One paw up & focused. LOVE this famous Chihuahua pose!










Beautiful, isn't it?






These little guys were eating the red berries, it was lovely to witness.








Isn't he a stunner?!







Thanks for looking, hope everyone has a good night!


----------



## intent2smile (Dec 4, 2011)

Bella is just so beautiful LS!! She looks like she is having a blast out in nature. I love the one paw up pose, I think that pose is just so cute. Jaxx does it all the time outside and it always makes me smile especially when he is concentrating on something that has moved outdoors.

I love your siggy by the way. So many different poses that are so adorable with all your babies.


----------



## Lupita's mom (Dec 31, 2012)

I just love your Bella Boo!


----------



## Bandit (Jan 4, 2012)

I always love your pics


----------



## nabi (Nov 25, 2004)

To see her now and know what she looked like upon arrival to your home is truly amazing...just a little lovebug...glad she doesn't live nearer to us, her and Izzy would make a wicked pair out in the bush...LOL
the pics of the cedar waxwings are beautiful !


----------



## ~LS~ (Oct 29, 2011)

Thank you ladies. :daisy: I'm glad you enjoyed, I love sharing my pups' adventures with you.


----------



## Zorana1125 (Oct 24, 2010)

Awwww my little Belka! She gets more beautiful every day! I love her pose with her little paw lifted up. She is such a photogenic squirrel!! Kisses from me to her. 

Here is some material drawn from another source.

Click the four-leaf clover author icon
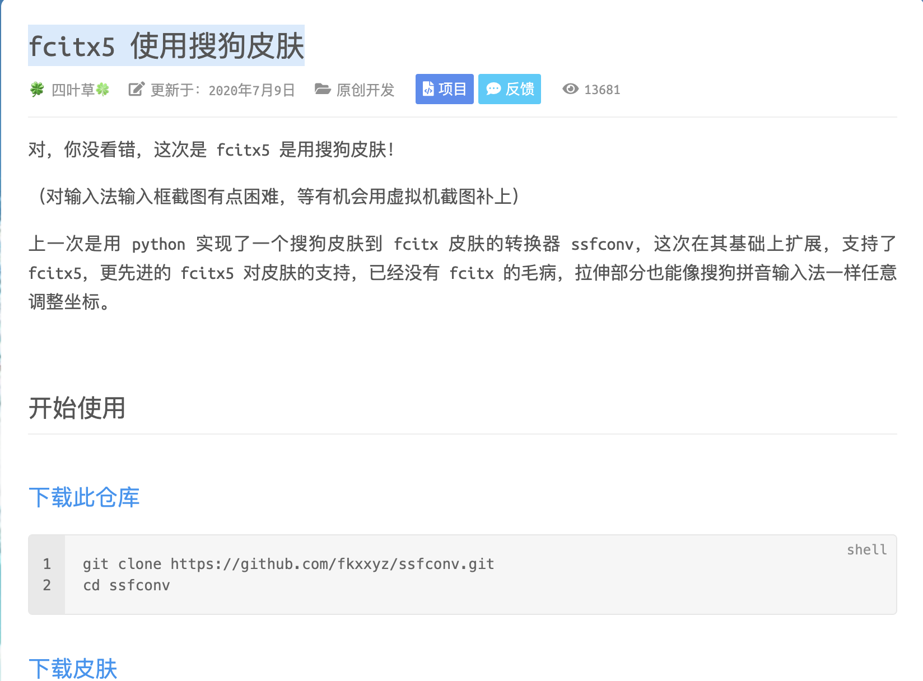Screen dimensions: 923x681 [x=37, y=90]
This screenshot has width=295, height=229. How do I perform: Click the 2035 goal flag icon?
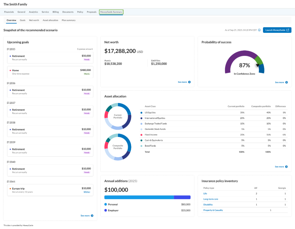click(x=8, y=49)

Sent from Petguide.com Free App


----------



## michele (Jan 12, 2009)

I would frame that pic and have it on the wall,it's beautiful.Yes Lily has been running free today in the fields as you say it's so nice to watch them be dogs


----------



## Huly (Mar 5, 2012)

WOW LS She has grown so much under your TLC. It warms my heart to see her so happy! Love the photos!


----------



## KrystalLeigh (Aug 17, 2011)

LOVE the pics! So pretty. You're right, there aren't many things in life that are better than seeing a dog run free and have the time of their life. 

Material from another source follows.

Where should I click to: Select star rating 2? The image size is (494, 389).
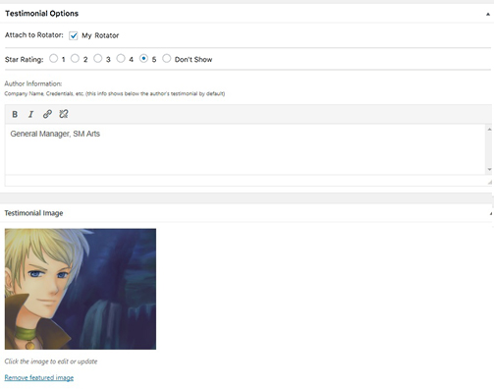75,59
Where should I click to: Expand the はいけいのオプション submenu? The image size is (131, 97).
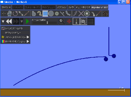coord(15,41)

I always want to let Odie run when we go camping, but we have too much wildlife in the area and I'm too scared for her. Thankfully we have that dog park nearby. Odie and Bella would have so much fun running together! All the dogs Odie plays with are bigger than her and she hates being caught. 

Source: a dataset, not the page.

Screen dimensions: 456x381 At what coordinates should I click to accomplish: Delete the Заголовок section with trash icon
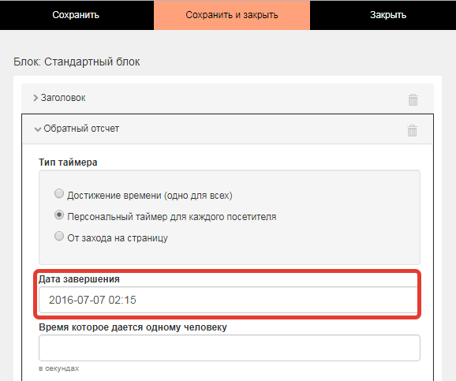pos(413,99)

Sent from Petguide.com Free App


----------



## luvmybabe (Jun 2, 2013)

Cute as a button. Thanks for sharing.


----------



## TLI (Sep 3, 2008)

Her pics from when you got her to now is like night and day. She looks so strong and healthy. Growing to be such a big girl. Amazing transformation. Shows what TLC can do. Cute as can be!


----------



## Tabcat73 (May 8, 2013)

Lovely pix  bella is a cute squirrel imposter 

Sent from Petguide.com Free App


----------



## Evelyn (Oct 14, 2012)

Beautiful pictures of nature and your babies, thanks for sharing.


----------



## Tessa'smom (Mar 25, 2013)

What beautiful photos and a beautiful little girl!


----------



## ~LS~ (Oct 29, 2011)

Thank you girls, I'm glad you enjoyed. She's a little love muffin this Bella.
So smart and so eager to learn, very respectful, affectionate, and loyal.
My life is so much brighter with her in it, it feels like she's always been
here, she just fits. She's a good girl, and I'm a lucky one. :love2:


----------



## pigeonsheep (Nov 8, 2008)

did bella try to eat the berries?  beautiful indeed! lmao ur squirrel!


----------



## ~LS~ (Oct 29, 2011)

pigeonsheep said:


> did bella try to eat the berries?  beautiful indeed! lmao ur squirrel!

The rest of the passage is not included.